Are you ready for the Fed’s war on inflation? The first shots have already been fired, and there’s a long road ahead before the Fed can declare victory.
So far this year, the Fed has fired four shots toward inflation to corral rising prices. By four shots, I mean raising interest rates. Last Wednesday, the Fed raised rates for the fourth time this year, increasing the overnight interest rate by 0.75% for the second time in a row. So far, the Fed’s aggressive moves have not made a dent as inflation hit another 40-year record in June with a rate of 9.1%.
What’s the reasoning behind the Fed raising interest rates?

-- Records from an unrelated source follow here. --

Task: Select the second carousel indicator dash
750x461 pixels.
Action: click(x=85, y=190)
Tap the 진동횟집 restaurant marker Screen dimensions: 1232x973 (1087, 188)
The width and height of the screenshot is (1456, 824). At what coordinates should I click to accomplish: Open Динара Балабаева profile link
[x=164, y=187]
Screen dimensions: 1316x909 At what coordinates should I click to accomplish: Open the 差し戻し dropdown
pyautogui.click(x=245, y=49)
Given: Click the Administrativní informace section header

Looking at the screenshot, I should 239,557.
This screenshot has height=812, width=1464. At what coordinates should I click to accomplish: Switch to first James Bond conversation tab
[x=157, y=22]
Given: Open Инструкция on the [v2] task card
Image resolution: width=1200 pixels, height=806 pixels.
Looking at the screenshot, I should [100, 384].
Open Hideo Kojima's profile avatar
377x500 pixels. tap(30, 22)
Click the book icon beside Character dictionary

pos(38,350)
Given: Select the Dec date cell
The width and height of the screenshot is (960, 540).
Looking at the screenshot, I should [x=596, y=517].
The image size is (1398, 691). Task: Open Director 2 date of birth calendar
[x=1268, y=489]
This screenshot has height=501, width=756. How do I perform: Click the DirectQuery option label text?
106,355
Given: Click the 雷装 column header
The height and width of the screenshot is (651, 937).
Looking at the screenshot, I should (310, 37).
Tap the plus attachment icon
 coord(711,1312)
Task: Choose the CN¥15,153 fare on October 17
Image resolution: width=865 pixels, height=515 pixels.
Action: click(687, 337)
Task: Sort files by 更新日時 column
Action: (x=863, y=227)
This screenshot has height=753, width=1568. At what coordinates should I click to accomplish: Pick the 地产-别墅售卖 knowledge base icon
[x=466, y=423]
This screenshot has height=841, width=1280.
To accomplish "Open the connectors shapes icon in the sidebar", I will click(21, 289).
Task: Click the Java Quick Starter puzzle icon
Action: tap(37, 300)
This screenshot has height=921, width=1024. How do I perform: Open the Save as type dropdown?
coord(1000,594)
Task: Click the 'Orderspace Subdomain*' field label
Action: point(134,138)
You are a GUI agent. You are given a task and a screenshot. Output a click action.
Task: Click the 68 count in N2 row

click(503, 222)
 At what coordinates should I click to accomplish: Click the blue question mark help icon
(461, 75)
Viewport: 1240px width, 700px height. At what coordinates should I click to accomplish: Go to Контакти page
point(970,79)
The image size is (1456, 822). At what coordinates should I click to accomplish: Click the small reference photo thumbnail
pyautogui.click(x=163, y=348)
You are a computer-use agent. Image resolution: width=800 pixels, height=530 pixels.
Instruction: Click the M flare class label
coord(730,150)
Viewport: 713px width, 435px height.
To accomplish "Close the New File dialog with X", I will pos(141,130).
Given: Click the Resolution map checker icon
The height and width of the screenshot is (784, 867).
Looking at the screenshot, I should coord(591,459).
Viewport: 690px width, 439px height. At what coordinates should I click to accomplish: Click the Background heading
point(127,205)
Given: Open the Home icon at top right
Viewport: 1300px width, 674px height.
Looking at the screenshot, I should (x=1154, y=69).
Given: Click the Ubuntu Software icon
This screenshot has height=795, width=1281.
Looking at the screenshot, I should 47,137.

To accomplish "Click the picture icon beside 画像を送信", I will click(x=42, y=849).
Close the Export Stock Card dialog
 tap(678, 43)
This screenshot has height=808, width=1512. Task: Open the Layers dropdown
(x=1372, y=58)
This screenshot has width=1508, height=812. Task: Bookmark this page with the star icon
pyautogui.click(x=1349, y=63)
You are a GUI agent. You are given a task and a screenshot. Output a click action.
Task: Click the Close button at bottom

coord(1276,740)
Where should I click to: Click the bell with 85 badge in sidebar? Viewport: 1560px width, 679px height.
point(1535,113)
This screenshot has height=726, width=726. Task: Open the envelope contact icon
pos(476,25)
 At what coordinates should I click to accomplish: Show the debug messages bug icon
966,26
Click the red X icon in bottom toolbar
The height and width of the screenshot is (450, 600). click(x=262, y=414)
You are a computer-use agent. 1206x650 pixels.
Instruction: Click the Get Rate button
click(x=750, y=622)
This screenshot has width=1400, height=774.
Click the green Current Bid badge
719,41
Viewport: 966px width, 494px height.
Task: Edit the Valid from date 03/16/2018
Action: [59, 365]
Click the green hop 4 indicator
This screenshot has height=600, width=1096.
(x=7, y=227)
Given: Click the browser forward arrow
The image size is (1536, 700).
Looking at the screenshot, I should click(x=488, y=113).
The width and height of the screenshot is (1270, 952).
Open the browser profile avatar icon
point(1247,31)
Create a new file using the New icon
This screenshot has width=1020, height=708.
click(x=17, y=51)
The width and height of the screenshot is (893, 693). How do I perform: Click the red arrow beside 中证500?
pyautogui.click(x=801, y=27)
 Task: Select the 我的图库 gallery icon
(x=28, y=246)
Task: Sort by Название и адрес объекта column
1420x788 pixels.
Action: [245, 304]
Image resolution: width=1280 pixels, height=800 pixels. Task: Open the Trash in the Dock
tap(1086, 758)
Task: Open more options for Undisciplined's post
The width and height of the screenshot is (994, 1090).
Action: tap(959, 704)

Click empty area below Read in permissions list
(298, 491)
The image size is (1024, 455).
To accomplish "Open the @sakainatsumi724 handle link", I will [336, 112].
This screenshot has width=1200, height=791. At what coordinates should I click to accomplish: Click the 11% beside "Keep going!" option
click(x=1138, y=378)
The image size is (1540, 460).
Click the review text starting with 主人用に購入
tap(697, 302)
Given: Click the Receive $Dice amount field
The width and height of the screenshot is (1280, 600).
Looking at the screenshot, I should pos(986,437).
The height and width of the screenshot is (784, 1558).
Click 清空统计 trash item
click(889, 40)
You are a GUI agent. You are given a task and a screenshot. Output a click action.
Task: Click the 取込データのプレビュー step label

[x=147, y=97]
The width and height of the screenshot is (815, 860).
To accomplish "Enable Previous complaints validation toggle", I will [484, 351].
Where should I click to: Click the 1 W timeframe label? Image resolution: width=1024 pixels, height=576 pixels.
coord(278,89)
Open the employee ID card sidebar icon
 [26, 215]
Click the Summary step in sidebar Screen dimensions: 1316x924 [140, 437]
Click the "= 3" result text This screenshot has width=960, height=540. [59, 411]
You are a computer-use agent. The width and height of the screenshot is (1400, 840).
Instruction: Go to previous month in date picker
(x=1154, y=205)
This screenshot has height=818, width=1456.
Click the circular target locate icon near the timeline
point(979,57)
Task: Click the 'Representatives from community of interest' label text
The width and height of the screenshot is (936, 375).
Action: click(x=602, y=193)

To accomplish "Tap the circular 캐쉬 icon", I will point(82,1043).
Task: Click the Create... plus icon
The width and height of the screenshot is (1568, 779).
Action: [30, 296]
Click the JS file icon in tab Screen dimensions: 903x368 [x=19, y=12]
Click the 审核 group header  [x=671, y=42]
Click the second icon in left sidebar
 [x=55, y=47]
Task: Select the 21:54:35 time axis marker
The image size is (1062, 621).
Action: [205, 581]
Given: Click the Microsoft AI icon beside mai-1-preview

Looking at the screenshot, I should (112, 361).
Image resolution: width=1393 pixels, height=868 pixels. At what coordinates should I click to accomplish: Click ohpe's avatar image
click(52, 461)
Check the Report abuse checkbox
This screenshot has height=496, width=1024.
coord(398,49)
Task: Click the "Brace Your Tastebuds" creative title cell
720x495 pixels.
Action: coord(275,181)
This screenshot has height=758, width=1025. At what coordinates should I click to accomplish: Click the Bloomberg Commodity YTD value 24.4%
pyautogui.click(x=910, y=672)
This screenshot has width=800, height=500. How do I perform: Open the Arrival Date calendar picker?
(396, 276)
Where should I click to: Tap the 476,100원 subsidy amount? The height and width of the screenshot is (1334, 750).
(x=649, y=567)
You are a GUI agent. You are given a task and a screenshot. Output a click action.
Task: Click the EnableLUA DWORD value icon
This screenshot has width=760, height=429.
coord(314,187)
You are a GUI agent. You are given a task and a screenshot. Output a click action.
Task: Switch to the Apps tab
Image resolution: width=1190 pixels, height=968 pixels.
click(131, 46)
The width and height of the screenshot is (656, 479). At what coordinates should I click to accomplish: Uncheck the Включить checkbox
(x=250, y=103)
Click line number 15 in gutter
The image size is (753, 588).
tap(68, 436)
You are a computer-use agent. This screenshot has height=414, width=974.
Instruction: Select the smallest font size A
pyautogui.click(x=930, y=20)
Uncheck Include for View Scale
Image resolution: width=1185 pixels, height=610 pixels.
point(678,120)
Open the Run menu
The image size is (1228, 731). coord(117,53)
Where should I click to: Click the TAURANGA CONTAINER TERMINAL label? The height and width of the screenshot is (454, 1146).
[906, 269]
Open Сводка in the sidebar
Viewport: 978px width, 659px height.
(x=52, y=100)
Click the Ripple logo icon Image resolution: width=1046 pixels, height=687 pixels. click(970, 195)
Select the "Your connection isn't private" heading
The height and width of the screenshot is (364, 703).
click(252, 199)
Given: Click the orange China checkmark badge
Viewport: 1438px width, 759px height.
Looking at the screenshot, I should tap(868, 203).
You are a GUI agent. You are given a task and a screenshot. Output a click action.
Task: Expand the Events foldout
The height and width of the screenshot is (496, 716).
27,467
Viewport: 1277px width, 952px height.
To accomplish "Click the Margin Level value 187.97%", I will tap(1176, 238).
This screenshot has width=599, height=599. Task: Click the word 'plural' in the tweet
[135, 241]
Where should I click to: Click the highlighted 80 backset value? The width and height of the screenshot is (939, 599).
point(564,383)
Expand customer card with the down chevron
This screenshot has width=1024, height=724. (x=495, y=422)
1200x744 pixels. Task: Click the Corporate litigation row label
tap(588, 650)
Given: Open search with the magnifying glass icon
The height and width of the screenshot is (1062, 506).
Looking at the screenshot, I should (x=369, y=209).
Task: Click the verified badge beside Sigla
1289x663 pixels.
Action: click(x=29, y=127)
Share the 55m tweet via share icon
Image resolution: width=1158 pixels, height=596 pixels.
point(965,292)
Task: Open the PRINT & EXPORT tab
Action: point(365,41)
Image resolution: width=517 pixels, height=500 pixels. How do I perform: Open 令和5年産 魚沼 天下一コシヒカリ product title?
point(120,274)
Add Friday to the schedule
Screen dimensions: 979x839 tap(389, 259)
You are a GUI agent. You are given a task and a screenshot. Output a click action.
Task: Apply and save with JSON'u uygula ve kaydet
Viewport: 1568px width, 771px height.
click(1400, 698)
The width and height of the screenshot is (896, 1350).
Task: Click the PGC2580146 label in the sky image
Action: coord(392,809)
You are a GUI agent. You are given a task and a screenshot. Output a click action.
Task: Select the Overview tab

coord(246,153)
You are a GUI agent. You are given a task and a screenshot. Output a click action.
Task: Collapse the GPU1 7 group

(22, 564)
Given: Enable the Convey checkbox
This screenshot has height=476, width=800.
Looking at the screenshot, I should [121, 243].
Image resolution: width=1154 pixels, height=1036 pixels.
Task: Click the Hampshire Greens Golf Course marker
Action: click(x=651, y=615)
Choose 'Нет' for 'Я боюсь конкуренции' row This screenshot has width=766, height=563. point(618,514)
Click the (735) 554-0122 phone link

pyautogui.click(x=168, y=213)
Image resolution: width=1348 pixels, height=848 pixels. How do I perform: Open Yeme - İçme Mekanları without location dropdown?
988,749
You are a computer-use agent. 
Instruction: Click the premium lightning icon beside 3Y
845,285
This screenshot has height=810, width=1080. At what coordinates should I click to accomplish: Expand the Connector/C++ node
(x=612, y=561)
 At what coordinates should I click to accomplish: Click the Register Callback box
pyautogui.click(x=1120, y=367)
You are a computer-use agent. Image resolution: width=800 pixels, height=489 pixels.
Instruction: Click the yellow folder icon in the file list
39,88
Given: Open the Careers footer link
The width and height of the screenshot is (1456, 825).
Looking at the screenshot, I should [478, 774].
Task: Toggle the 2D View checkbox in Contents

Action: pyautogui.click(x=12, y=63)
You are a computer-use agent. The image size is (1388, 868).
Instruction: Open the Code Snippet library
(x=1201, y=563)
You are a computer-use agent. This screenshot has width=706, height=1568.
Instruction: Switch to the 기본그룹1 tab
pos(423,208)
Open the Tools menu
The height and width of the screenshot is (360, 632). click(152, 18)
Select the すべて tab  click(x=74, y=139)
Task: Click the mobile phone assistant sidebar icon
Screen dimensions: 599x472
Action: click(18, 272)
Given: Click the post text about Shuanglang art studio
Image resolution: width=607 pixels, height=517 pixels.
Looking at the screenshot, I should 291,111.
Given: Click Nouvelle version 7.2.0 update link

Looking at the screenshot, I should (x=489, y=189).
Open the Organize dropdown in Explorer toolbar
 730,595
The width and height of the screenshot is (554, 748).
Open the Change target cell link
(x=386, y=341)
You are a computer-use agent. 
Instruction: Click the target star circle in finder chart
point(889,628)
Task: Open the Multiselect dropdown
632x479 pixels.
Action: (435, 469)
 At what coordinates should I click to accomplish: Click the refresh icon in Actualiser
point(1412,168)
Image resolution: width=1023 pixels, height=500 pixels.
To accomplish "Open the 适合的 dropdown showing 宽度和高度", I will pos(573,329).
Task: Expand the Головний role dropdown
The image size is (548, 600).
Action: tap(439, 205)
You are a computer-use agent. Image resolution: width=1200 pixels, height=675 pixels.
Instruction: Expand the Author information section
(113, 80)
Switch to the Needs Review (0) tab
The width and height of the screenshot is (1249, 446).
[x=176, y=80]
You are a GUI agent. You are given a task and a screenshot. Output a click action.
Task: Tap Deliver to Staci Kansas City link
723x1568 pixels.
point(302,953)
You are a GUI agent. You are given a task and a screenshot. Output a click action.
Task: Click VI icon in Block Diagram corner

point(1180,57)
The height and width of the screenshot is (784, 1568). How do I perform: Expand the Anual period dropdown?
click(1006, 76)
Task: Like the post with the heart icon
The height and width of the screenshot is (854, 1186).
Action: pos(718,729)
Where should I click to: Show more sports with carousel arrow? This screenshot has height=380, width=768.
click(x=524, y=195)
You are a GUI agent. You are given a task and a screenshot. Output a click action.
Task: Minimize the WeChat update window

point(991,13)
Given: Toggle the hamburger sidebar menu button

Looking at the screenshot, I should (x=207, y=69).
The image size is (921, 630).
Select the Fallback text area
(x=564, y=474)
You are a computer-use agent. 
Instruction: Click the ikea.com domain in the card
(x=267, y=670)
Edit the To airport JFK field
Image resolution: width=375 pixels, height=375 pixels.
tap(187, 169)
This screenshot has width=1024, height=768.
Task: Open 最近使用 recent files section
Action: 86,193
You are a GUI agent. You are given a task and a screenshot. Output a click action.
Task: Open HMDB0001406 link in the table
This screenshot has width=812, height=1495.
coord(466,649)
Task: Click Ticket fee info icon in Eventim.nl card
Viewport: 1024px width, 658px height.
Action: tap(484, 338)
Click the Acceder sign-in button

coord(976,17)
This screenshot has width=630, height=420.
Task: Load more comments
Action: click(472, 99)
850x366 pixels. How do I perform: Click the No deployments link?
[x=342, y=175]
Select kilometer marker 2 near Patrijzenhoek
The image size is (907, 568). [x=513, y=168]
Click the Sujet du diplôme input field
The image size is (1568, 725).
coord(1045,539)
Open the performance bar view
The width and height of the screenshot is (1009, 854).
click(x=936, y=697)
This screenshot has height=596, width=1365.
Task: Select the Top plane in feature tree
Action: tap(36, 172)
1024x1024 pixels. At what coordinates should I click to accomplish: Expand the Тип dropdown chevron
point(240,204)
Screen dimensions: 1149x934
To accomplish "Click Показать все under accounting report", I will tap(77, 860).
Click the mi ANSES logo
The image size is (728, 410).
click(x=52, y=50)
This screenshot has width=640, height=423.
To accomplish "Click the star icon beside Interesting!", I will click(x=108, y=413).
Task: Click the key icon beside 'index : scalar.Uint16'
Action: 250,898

The logic is that by raising the cost of borrowing, consumer and business spending will go down as the real cost of goods (when factoring in the cost of borrowing) increases. As demand goes down, so should prices. The question is how long it will take before prices respond.
As history indicates, the road ahead could be long and bumpy.
The late 70s were another time of raging inflation and high fuel costs. In late 1979, on the eve of the Reagan era, a new Fed chief was appointed to adopt a more aggressive monetary policy to curb inflation. The resulting war on inflation was not pretty, with plenty of collateral damage produced as a result. The Fed’s aggressive rate hikes during that time resulted in a recession in 1980 and another one that lasted from 1981-1982. Those recessions were painful, with unemployment reaching as high as 11%. We could be in for more of the same in this latest go around.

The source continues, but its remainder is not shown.